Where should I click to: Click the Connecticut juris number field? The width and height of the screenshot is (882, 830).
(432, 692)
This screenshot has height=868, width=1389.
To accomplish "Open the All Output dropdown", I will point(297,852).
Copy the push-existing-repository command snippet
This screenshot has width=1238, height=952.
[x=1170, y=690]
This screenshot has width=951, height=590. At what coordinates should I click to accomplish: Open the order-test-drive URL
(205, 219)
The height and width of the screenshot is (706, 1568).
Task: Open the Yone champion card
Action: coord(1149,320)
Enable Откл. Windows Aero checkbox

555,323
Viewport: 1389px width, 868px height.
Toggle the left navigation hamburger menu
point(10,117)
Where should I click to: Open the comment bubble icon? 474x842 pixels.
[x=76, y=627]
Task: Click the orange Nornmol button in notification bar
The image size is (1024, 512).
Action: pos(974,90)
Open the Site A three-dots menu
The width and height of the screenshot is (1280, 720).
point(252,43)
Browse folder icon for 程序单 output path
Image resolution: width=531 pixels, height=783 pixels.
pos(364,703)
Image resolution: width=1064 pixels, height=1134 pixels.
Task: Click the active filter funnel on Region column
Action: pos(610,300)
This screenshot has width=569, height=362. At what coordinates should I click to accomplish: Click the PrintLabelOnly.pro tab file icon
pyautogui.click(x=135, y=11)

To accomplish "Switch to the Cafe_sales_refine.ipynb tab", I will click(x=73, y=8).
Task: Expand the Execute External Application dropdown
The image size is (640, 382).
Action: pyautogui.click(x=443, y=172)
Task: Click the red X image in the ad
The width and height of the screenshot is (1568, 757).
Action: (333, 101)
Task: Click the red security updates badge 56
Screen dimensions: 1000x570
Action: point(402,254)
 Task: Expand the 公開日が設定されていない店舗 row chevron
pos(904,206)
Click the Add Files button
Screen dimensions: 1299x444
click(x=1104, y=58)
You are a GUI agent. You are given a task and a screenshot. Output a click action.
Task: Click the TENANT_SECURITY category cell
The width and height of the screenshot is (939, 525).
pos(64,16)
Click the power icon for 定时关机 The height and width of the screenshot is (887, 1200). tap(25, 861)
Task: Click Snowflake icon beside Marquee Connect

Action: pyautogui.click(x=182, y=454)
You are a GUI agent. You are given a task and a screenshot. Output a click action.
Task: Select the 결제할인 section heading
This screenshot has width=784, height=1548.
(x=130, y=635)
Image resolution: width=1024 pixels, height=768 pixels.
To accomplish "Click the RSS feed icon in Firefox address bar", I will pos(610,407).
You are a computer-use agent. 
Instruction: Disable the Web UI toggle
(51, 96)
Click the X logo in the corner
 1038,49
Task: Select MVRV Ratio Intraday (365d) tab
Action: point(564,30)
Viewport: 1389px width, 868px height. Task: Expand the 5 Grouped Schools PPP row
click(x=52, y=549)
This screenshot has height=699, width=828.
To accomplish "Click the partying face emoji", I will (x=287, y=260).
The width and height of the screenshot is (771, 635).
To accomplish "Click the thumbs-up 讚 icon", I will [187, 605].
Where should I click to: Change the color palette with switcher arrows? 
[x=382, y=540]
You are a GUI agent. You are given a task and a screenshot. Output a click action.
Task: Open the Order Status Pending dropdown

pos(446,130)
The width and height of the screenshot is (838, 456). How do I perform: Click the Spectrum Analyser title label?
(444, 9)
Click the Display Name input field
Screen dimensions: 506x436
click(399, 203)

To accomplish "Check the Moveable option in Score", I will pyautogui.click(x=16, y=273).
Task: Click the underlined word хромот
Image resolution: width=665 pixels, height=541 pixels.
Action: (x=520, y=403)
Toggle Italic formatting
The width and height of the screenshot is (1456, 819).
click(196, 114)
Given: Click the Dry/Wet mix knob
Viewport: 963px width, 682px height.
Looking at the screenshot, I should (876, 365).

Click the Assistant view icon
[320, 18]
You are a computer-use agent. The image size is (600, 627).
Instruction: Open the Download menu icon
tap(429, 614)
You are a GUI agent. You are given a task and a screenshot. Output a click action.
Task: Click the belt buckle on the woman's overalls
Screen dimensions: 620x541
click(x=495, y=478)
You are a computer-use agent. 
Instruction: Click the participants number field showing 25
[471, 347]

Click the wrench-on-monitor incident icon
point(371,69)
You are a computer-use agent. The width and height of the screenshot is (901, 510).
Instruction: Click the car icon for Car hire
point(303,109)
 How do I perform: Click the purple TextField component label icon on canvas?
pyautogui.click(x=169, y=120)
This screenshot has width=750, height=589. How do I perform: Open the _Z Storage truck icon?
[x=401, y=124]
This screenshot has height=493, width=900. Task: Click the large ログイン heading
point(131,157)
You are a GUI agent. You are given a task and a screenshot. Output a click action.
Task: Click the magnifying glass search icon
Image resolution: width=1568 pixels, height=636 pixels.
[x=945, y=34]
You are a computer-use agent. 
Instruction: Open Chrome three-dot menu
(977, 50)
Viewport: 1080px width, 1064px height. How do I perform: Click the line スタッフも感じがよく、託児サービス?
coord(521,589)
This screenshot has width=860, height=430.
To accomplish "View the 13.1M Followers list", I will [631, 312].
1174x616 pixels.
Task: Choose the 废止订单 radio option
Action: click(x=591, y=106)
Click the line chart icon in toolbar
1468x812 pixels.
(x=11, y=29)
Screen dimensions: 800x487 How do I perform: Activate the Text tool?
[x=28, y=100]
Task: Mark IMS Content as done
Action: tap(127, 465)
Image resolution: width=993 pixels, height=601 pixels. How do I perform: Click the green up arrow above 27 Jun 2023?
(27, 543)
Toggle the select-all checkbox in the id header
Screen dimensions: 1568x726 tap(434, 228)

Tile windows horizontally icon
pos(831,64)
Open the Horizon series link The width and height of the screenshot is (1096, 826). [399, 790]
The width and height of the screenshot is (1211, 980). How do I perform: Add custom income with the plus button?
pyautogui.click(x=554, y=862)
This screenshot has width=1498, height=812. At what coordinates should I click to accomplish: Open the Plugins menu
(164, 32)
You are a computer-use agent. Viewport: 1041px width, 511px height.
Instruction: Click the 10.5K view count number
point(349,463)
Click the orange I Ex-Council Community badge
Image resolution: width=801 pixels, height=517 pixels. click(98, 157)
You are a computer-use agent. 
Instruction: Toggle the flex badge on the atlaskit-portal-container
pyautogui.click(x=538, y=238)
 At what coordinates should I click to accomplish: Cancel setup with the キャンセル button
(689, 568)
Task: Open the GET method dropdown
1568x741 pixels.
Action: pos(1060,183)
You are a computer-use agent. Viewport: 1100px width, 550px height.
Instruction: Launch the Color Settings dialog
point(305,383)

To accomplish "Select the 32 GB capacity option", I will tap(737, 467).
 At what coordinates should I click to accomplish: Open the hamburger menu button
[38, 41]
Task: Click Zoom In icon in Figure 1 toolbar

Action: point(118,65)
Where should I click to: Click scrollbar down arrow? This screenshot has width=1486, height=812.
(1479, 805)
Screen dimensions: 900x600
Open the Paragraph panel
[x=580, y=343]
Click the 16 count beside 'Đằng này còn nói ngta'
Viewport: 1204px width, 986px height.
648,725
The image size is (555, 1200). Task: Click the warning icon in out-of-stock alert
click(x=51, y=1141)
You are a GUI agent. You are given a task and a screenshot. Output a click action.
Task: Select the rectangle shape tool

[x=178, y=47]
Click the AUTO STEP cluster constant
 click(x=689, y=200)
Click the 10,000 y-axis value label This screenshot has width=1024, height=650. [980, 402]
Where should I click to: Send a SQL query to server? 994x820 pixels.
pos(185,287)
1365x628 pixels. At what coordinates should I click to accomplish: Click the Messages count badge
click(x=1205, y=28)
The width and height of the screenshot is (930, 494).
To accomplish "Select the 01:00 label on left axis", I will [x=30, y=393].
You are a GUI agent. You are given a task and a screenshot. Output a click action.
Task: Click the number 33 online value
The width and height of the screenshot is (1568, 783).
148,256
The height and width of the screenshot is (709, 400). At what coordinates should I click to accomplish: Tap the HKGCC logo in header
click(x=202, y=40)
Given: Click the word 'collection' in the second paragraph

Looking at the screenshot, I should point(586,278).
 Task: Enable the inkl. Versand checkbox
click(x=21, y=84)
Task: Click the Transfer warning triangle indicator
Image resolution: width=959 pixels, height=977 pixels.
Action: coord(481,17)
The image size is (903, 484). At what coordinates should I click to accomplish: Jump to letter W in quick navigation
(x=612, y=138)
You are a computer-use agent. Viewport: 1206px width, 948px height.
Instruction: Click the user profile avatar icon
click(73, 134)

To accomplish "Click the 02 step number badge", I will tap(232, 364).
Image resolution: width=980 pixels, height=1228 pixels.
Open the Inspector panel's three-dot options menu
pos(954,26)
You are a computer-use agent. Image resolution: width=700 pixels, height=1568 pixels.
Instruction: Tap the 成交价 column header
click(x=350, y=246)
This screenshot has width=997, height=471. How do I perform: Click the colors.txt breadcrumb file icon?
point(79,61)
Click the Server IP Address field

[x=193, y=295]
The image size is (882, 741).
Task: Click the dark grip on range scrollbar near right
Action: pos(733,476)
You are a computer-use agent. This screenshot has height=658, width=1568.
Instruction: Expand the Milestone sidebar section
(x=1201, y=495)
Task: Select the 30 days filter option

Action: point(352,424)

■ ■ ■

• [TASK INSTRUCTIONS]: Give the material again from its start through the line holding "[x=1170, y=690]", inclusive, switching "dropdown" to "menu" and keeping everything else the same.

• [EXERCISE ANSWER]:
Where should I click to: Click the Connecticut juris number field? The width and height of the screenshot is (882, 830).
(432, 692)
This screenshot has height=868, width=1389.
To accomplish "Open the All Output menu", I will point(297,852).
Copy the push-existing-repository command snippet
This screenshot has width=1238, height=952.
[x=1170, y=690]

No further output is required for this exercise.